━━━━━ SOURCE MATERIAL
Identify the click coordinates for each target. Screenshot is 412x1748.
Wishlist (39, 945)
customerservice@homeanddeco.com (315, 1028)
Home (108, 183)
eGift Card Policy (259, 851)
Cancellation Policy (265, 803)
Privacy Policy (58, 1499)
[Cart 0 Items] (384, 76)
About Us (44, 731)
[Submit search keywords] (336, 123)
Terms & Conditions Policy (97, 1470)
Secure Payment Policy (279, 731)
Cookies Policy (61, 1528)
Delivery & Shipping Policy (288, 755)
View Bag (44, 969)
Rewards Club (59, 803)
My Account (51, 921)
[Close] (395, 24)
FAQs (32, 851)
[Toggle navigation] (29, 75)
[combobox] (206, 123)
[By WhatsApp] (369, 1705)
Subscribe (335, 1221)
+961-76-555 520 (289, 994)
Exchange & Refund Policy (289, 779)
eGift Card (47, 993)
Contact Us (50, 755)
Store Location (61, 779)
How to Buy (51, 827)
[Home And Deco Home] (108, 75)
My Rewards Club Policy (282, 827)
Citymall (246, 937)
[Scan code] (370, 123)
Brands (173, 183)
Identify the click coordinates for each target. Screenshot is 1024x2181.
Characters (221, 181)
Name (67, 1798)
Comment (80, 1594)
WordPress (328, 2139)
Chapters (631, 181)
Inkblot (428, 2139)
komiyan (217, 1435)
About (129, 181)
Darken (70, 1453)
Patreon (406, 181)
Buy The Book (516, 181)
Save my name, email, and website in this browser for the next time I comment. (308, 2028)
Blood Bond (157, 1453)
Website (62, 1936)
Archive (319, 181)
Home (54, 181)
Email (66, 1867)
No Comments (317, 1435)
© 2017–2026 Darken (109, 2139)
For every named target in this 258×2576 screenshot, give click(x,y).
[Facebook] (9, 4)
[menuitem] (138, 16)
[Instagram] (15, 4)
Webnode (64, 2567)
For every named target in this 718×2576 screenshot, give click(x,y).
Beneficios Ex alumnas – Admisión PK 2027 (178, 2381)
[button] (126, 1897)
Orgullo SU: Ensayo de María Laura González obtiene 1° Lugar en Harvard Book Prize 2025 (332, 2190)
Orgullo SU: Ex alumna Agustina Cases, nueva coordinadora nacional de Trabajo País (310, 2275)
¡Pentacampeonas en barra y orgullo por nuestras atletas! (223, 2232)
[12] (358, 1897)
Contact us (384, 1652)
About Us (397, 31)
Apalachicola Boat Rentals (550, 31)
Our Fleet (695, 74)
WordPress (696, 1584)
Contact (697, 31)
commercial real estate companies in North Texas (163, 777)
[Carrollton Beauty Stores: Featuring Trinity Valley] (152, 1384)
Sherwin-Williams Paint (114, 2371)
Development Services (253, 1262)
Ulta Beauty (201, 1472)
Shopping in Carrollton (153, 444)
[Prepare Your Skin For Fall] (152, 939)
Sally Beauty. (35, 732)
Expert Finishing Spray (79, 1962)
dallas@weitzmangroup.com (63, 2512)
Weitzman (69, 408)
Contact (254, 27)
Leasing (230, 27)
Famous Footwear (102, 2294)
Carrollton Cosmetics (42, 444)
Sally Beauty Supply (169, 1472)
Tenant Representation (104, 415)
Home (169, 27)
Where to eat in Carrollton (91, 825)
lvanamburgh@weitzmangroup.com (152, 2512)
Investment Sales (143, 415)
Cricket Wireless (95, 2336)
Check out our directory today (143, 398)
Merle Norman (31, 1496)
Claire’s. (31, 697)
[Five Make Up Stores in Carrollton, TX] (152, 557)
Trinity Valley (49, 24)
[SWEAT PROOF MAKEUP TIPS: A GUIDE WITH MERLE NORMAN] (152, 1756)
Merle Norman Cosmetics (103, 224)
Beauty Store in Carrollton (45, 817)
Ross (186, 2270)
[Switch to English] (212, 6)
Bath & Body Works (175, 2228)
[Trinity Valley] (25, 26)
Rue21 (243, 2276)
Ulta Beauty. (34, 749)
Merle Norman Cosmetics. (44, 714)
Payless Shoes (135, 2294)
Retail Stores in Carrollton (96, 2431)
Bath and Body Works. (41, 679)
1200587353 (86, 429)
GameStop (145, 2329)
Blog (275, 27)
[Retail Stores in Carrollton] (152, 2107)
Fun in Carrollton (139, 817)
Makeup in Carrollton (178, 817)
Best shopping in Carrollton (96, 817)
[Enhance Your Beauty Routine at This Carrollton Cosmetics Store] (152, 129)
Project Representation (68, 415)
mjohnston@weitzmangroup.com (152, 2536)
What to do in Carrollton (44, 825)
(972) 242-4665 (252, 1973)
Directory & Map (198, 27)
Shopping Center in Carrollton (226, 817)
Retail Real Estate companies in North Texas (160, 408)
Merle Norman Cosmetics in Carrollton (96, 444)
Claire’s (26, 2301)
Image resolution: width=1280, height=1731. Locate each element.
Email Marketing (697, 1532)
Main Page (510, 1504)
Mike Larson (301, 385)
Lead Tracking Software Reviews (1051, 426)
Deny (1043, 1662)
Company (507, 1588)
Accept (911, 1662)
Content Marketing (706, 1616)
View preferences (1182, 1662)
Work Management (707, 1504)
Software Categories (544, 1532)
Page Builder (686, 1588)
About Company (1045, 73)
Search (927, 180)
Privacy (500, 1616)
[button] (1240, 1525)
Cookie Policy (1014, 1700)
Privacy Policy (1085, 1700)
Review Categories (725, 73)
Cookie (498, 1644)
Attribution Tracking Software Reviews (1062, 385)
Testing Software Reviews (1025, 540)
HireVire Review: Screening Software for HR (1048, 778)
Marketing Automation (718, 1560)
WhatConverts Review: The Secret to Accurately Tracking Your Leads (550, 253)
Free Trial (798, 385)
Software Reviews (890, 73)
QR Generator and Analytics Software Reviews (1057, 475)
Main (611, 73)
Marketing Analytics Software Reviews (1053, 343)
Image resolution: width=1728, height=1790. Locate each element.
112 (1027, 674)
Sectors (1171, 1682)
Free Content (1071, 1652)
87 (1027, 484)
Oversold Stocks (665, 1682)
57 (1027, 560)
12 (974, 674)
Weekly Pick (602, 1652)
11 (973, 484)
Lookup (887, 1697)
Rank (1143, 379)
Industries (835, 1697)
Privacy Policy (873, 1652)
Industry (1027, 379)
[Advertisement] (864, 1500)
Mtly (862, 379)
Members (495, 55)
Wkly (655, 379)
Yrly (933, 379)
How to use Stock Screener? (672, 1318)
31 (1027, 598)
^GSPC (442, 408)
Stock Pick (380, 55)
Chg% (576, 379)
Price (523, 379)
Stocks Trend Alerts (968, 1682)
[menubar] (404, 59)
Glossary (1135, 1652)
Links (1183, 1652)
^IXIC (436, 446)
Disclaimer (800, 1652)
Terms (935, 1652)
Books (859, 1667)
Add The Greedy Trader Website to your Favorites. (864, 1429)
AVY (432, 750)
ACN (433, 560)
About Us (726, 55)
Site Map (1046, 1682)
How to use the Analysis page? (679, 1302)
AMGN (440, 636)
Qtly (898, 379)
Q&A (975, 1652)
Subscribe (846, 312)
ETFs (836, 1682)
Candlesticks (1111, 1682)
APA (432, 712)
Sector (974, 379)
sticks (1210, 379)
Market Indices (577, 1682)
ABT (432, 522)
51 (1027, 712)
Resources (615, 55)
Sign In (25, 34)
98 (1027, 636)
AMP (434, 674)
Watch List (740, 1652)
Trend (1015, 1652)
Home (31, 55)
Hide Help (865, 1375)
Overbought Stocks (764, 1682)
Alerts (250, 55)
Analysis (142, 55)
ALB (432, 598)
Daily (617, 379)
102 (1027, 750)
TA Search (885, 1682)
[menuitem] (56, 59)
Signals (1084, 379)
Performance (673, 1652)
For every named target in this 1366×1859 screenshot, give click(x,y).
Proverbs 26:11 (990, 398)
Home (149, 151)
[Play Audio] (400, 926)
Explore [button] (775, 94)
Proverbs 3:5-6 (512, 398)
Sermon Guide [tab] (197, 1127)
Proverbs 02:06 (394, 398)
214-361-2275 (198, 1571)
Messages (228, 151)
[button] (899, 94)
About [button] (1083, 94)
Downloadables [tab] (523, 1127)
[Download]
━━━━━━━━━━
■ EXERCISE DIRECTIONS ■
Set down exactly the lines of the data above, beginning with the line that has "My Account (51, 921)" and ending with the line that has "Buy The Book (516, 181)", and no others.

■ TASK SOLUTION ■
My Account (51, 921)
[Close] (395, 24)
FAQs (32, 851)
[Toggle navigation] (29, 75)
[combobox] (206, 123)
[By WhatsApp] (369, 1705)
Subscribe (335, 1221)
+961-76-555 520 (289, 994)
Exchange & Refund Policy (289, 779)
eGift Card (47, 993)
Contact Us (50, 755)
Store Location (61, 779)
How to Buy (51, 827)
[Home And Deco Home] (108, 75)
My Rewards Club Policy (282, 827)
Citymall (246, 937)
[Scan code] (370, 123)
Brands (173, 183)
Identify the click coordinates for each target. Screenshot is 1024x2181.
Characters (221, 181)
Name (67, 1798)
Comment (80, 1594)
WordPress (328, 2139)
Chapters (631, 181)
Inkblot (428, 2139)
komiyan (217, 1435)
About (129, 181)
Darken (70, 1453)
Patreon (406, 181)
Buy The Book (516, 181)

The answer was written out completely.